Provided text:
▼
A great book I started reading recently is Making Sense of Chaos by economist J. Doyne Farmer. In the book, Farmer discusses his ideas for understanding economies through the lens of complexity science, which is the study of complex adaptive systems. The book referenced an interesting academic finance paper published in 1988 titled What Moves Stock Prices. The paper, authored by David Cutler, James Poterba, and Larry Summers, investigated the influence of news on stock prices.
Farmer described their work as such:
“Cutler, Poterba and Summers began by finding the 100 largest daily fluctuations in the S&P 500 index between 1946 and 1987. They then looked at the New York Times on the day after each move and recorded a summary of the paper’s explanation for the price change. The authors made a subjective judgement as to whether these explanations could plausibly be considered ‘real news’ – or at least real enough to have triggered a sizable change in stock price.”
The largest daily move in the paper’s dataset occurred on 19 October 1987 – now famously known as Black Monday – when the S&P 500 fell by 20.5%. Interestingly, there was no substantial news to explain the collapse. Farmer mentioned in his book:
“The explanations for the 20 per cent drop on October 19, 1987, were ‘worry over dollar decline and rate deficit’ and ‘fear of US not supporting dollar’. Cutler, Poterba and Summers didn’t classify this as news, and I agree. ‘Worry’ and ‘fear’ are subjective statements about the emotional state of the market that have no specific reference to external events.”
Farmer went on to mention:
“Of the dozen largest price fluctuations [shown below], only four were attributed to real news events, a ratio that they found also roughly applied to the largest 100 moves.”
In other words, as I have suspected to be the case for as long as I have been investing, stock prices are indeed more often than not driven by factors outside of the news. I find this to be an important trait of the stock market to know because if we’re constantly looking for news to explain short-term stock price movements, we’re likely to be wrong often, and this can impair our investment decision-making process.
▲
Objective 1:
Translate this sentence from the passage on news and stock prices into Spanish: "Interestingly, there was no substantial news to explain the collapse."
Objective 2:
In the passage on news and stock prices, by what percentage did the S&P 500 fall on 19 October 1987?

Dataset excerpts:
▼
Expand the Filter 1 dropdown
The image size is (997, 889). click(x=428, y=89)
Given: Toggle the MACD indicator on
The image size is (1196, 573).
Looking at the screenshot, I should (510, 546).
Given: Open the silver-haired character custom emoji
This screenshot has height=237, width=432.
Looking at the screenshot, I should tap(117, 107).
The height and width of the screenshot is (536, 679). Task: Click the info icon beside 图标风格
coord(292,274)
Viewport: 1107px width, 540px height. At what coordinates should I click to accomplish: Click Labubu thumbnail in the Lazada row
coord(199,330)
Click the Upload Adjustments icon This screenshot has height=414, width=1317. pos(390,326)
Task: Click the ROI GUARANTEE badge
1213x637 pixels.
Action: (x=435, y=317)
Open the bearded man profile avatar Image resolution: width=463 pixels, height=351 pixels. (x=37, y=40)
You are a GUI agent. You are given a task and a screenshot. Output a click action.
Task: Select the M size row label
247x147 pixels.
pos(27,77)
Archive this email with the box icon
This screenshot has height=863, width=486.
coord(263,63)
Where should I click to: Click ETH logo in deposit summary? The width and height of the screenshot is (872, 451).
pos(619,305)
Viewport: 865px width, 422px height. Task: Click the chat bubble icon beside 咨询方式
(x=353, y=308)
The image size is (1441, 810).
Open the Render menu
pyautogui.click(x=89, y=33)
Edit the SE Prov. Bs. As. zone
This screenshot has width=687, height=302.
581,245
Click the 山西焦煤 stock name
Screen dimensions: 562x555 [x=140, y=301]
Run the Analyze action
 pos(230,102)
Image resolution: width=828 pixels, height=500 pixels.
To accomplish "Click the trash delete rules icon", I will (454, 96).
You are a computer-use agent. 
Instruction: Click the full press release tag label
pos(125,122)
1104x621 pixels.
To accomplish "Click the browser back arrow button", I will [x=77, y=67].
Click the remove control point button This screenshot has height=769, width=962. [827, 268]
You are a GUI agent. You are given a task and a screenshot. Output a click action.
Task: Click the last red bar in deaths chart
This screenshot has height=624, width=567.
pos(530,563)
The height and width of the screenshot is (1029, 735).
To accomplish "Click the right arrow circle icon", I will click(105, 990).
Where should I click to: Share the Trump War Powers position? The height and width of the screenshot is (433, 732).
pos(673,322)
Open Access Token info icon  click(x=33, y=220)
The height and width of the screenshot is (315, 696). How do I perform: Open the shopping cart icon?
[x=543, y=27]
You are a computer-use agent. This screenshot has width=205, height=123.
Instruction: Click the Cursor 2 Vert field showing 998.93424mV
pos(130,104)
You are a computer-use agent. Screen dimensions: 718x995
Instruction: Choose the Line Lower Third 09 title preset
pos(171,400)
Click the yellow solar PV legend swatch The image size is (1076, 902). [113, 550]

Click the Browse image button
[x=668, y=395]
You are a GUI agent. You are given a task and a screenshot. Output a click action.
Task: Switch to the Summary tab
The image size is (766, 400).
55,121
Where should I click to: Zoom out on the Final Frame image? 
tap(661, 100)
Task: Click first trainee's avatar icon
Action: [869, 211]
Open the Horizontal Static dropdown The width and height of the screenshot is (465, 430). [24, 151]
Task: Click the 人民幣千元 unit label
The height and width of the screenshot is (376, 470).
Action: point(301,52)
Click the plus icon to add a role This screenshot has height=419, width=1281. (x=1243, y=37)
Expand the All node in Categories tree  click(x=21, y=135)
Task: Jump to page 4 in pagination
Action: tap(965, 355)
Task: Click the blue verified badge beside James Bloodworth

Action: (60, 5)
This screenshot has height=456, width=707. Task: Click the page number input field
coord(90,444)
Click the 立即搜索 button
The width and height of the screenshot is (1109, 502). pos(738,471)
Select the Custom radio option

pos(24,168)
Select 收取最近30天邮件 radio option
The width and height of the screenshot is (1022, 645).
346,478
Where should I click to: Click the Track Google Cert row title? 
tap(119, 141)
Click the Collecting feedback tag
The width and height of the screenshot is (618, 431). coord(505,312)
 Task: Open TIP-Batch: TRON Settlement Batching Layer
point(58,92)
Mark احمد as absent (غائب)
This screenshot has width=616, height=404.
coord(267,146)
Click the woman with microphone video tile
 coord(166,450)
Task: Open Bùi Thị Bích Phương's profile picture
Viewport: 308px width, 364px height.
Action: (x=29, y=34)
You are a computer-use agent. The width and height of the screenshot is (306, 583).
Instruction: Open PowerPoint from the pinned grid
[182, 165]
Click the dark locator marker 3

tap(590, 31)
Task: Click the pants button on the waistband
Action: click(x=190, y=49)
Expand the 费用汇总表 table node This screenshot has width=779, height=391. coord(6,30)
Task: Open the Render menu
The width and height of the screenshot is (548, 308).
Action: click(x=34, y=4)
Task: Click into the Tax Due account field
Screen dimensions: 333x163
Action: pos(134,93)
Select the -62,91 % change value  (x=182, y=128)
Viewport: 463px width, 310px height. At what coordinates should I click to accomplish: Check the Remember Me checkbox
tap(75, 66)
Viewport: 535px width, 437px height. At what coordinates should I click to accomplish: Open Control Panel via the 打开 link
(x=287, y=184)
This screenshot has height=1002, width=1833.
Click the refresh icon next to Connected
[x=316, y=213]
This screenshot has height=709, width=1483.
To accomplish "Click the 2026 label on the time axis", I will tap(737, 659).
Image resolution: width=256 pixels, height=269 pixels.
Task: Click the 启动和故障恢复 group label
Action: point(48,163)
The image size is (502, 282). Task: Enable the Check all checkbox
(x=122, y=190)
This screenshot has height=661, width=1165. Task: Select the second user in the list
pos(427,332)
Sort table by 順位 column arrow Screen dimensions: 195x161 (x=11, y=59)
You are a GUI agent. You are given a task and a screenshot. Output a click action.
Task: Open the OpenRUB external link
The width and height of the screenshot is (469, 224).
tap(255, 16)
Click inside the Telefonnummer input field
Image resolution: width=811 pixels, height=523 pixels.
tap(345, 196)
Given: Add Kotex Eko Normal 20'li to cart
▲
Written response 1:
Curiosamente, no hubo noticias sustanciales que explicaran el desplome.

Written response 2:
20.5%